Abundance in tumors and normal tissue

In Supplementary Table 8, the authors provide the abundance for novel peptides monitored in normal tissue and tumors for five patients. The table was extracted to an R-friendly text format for this tutorial, and is available in resources/data/novel_peptides_paired.gz.
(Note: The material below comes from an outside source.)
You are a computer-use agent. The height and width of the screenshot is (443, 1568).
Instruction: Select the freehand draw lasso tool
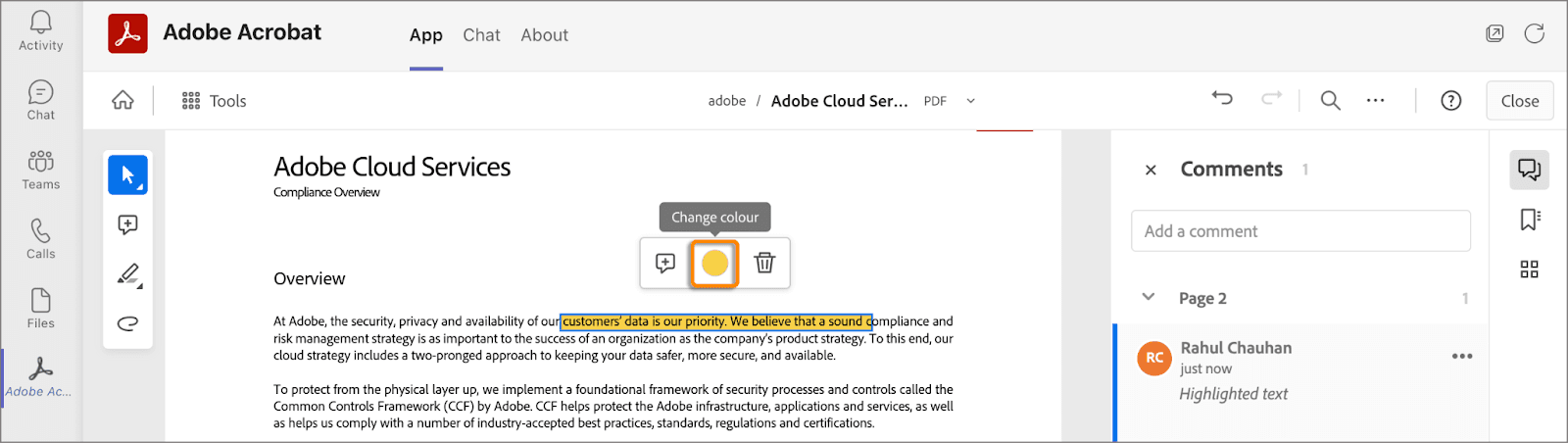pyautogui.click(x=127, y=323)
👨‍💻 Load the data in R as done for the previous table. In addition, transform the data from wide to long format and create columns indicating the patient number, whether the sample is Control or Tumor, and what kind of tumor, as done in the code below.

In [10]:
novelPeptidesDF <- read.table(
    file = "resources/data/novel_peptides_paired.gz",
    header = T,
    sep = "\t",
    comment.char = "",
    quote = "",
    stringsAsFactors = F
) %>% 
    gather(
        "Control_1", "Control_2", "Control_3", "Control_4", "Control_5",
        key = "control_id",
        value = "control"
    ) %>% 
    select(
        -control_id
    ) %>%
    gather(
        "LumA_1", "Her2_2", "LumB_3", "Basal_4", "Her2_5",
        key = "tumor_id",
        value = "tumor"
    ) %>%
    separate(
        col = "tumor_id",
        into = c("tumorType", "patientNumber"),
        sep = "_"
    ) %>%
    mutate(
        patientId = paste("Patient", patientNumber)
    ) %>%
    arrange(
        abs(tumor - control)
    )
👨‍💻 Plot the peptide abundance in the tumor vs control tissue for all peptides and all patients.

In [11]:
ggplot(
    data = novelPeptidesDF
) +
    geom_hline(
        yintercept = quantile(
            x = novelPeptidesDF$tumor, 
            probs = c(0.2, 0.8),
            na.rm = T
        ),
        col = "black",
        linetype = "dotted"
    ) +
    geom_vline(
        xintercept = quantile(
            x = novelPeptidesDF$control, 
            probs = c(0.2, 0.8),
            na.rm = T
        ),
        col = "black",
        linetype = "dotted"
    ) +
    geom_point(
        mapping = aes(
            x = control,
            y = tumor,
            col = log10(ms1_area)
        )
    ) +
    facet_grid(
        tumorType ~ .
    ) +
    scale_x_log10(
        name = "Intensity in control tissue"
    ) +
    scale_y_log10(
        name = "Intensity in tumor tissue"
    ) + 
    scale_color_scico(
        name = "MS1 Area [log10]",
        palette = "batlow"
    ) +
    theme(
        legend.position = "top",
        panel.grid = element_blank()
    )


Warning message:
"Removed 116 rows containing missing values (geom_point)."
💬 How do you interpret this plot?

Conclusion

💬 Can you speculate on the function or effect of these novel peptides in cancer biology? How can these be used in a clinical setup?

In [ ]: